> [Exercise] Reproduce the listing with every "screenshot" changed to "image" and nothing else altered, and leave the pictures out.

> [Data section]

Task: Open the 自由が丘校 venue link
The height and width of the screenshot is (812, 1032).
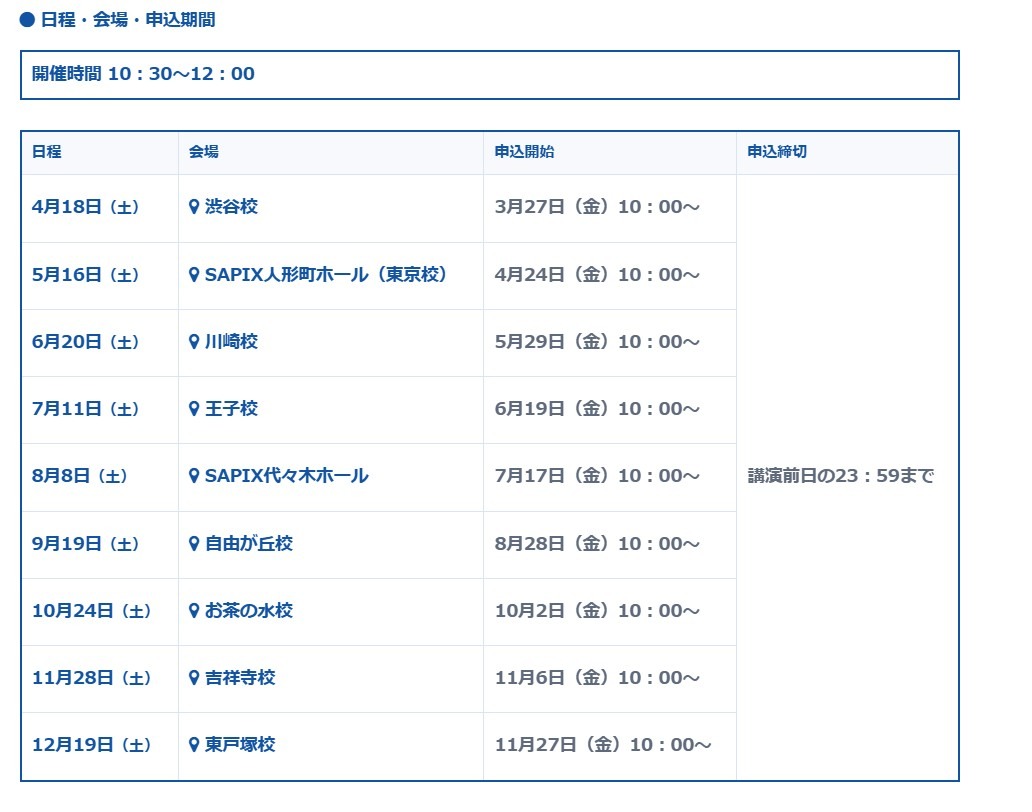Action: (248, 544)
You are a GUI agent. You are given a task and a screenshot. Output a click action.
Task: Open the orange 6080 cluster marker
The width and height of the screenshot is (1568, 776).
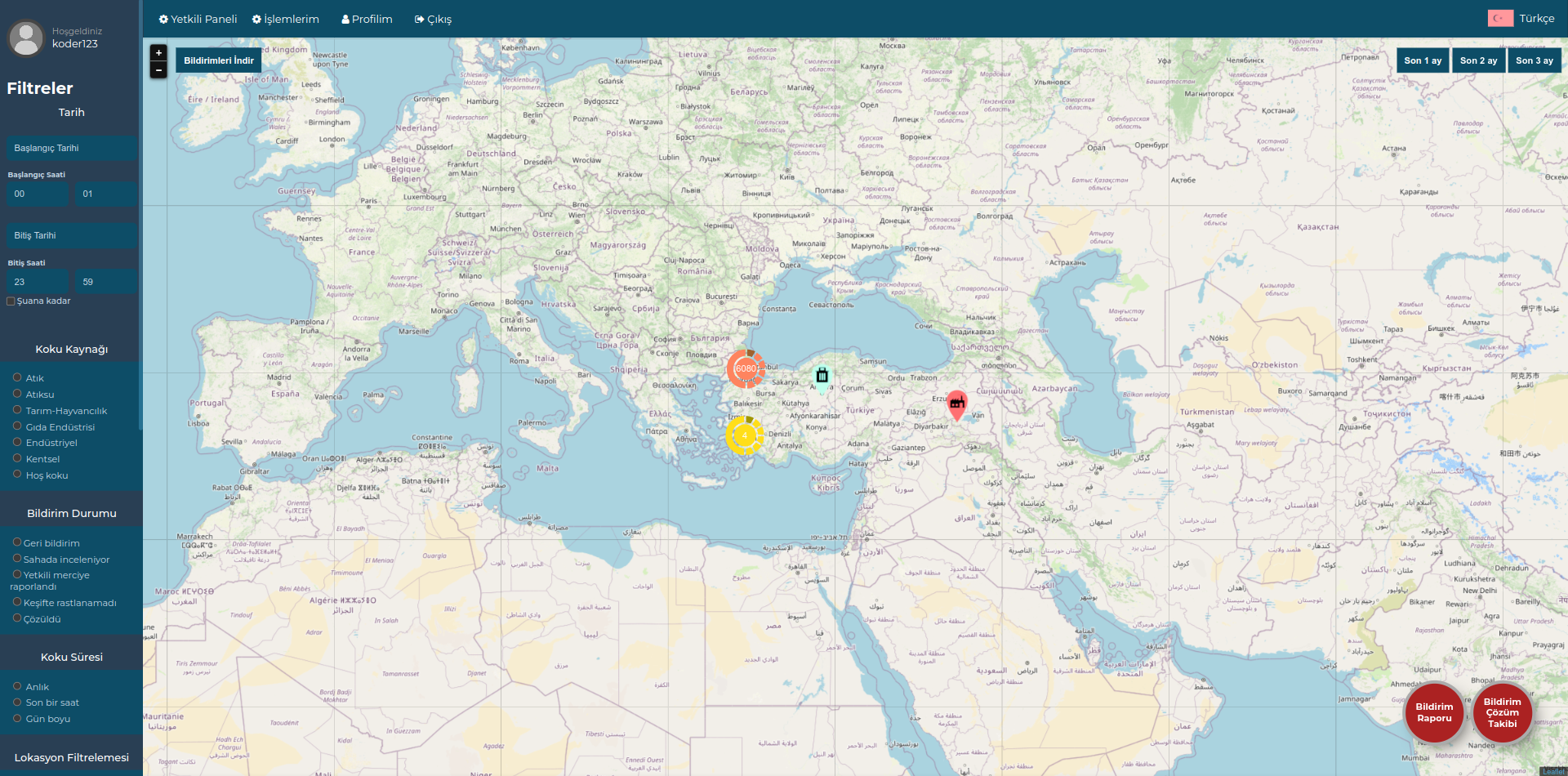746,368

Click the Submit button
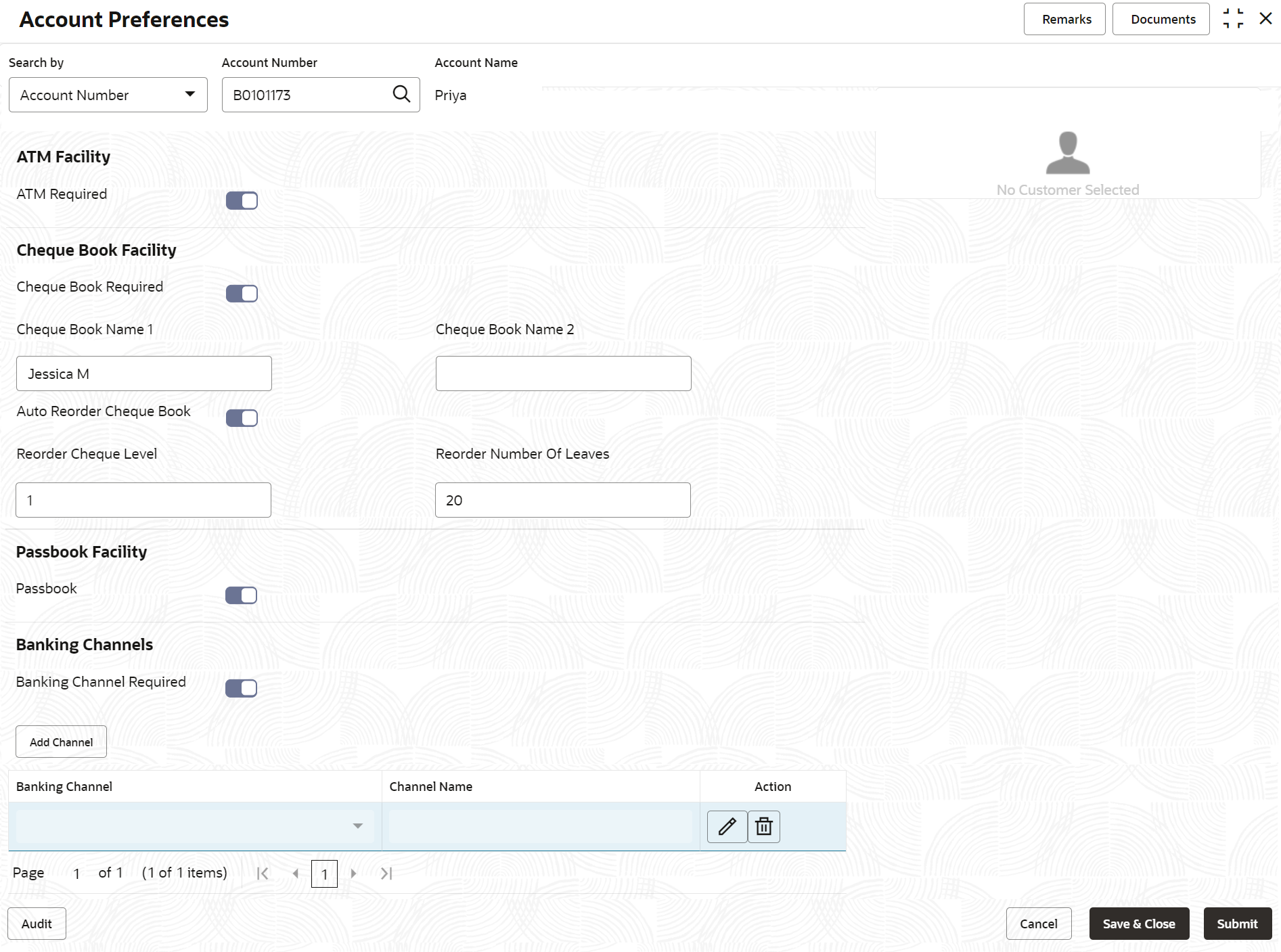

> [Response]
Task: Open the 自由が丘校 venue link
The height and width of the image is (812, 1032).
Action: (248, 544)
You are a GUI agent. You are given a task and a image. Output a click action.
Task: Open the orange 6080 cluster marker
The width and height of the image is (1568, 776).
746,368

Click the Submit button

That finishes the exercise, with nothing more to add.